**QUOTED PASSAGE**
________________________________________

Or should I say Galaxy Science Fiction? According to editor Horace Gold (and I somehow missed this), Galaxy was misprinted last month with the old logo and the old price! They really lost their shirt on that issue, sadly. On the other hand, Gold is going to try not being ashamed of what he peddles and see if it affects sales positively or adversely. I'm hoping for the former.

Diving into the stories, George O. Smith continues to write in a workmanlike fashion. His The Undetected is part thriller, part who-dunnit, part romance, and features a psionic detective looking for a psionic criminal. And you thought it could only happen in Astounding.


Virgil Finlay

The often-excellent Phillip K. Dick has a lackluster story in this ish: War Game. In the future, the tricky Ganymedians are constantly trying to sneak subversive toys past our customs censors. In this case, they succeed by occupying the attention of a pair of said censors with a sort of automated toy soldier kit. It's the sort of throwaway tale I'd have expected ten years ago.


Wallace Wood

On the other hand, it provides an excellent segue to an exciting new arena of gaming. A hundred years ago, the Germans invented sandbox "wargaming," wherein they simulated war with a set of rules and military units in miniature. A half-century later, H.G. Wells proposed miniature wargaming as a way of scratching the human itch for violence without bloodshed. Fletcher Pratt, popularized the naval miniature combat game in World War 2, playing on the floor of a big lobby.

A fellow named Charles Roberts has taken the concept of miniature wargaming and married it to the tradition of board-gaming (a la Scrabble and Monopoly or Chess, perhaps a prototype wargame). Thanks to his revolutionary Tactics, and its sequel Tactics II, two players can simulate war on a divisional scale between the fictional entities of "Red" and "Blue" using a gameboard map, cardboard pieces, and dice. While perhaps not as visually impressive as facing off thousands of tin soldiers against each other, it is far more accessible and inexpensive.



War leaves me cold; I am a confirmed pacifist. But there is fun in the strategy and contest that a wargame provides. I look forward to seeing what new wargames Roberts' Avalon Hill company comes up with. Perhaps we'll see games with a science fictional theme in the near future—imagine gaming the battles depicted in Dorsai! or Starship Soldier!

To the next story: Jim Harmon is a fine writer, and his Charity Case, about a fellow hounded by demons who cause his luck to be absolutely the worst, starts out so promisingly that the rushed ending is an acute disappointment. Maybe next time.

________________________________________

**RECORDS TO USE**
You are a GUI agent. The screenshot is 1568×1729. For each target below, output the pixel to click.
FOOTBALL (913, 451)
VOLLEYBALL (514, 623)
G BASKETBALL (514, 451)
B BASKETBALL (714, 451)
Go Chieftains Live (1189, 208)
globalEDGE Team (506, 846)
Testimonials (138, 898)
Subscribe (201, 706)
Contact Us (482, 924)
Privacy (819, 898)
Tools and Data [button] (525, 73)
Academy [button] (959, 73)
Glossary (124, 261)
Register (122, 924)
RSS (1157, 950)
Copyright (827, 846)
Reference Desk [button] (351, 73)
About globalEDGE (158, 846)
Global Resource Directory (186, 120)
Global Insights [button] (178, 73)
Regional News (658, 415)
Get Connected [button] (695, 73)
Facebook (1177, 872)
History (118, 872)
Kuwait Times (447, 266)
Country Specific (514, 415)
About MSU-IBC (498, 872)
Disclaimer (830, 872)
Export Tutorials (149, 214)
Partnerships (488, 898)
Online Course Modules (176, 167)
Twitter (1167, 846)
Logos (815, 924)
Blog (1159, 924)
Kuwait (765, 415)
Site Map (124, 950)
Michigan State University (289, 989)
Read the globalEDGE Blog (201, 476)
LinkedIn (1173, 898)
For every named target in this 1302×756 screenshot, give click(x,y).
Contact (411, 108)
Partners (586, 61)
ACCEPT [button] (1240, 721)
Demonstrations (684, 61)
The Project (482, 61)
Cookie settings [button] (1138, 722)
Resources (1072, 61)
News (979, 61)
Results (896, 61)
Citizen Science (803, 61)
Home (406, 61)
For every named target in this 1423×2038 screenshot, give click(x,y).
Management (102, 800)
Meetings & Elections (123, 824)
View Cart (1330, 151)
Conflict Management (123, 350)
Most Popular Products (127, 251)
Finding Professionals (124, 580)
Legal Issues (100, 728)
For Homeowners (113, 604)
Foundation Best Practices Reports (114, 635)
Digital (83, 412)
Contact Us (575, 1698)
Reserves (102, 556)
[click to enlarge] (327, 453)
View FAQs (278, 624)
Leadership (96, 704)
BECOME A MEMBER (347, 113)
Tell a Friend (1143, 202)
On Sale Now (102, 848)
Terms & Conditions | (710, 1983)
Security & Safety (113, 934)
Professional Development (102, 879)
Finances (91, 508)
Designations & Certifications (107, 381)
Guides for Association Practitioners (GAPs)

________________________________________

**LIST OF TASKS**
[1] According to the Galaxy review, what is the name of Charles Roberts' company?
[2] Echo the lines of the records word for word, starting at the line containing "Terms & Conditions | (710, 1983)" and ending at the final line of the records, both ends included.

**ANSWERS PER TASK**
[1] Avalon Hill

[2]
Terms & Conditions | (710, 1983)
Security & Safety (113, 934)
Professional Development (102, 879)
Finances (91, 508)
Designations & Certifications (107, 381)
Guides for Association Practitioners (GAPs)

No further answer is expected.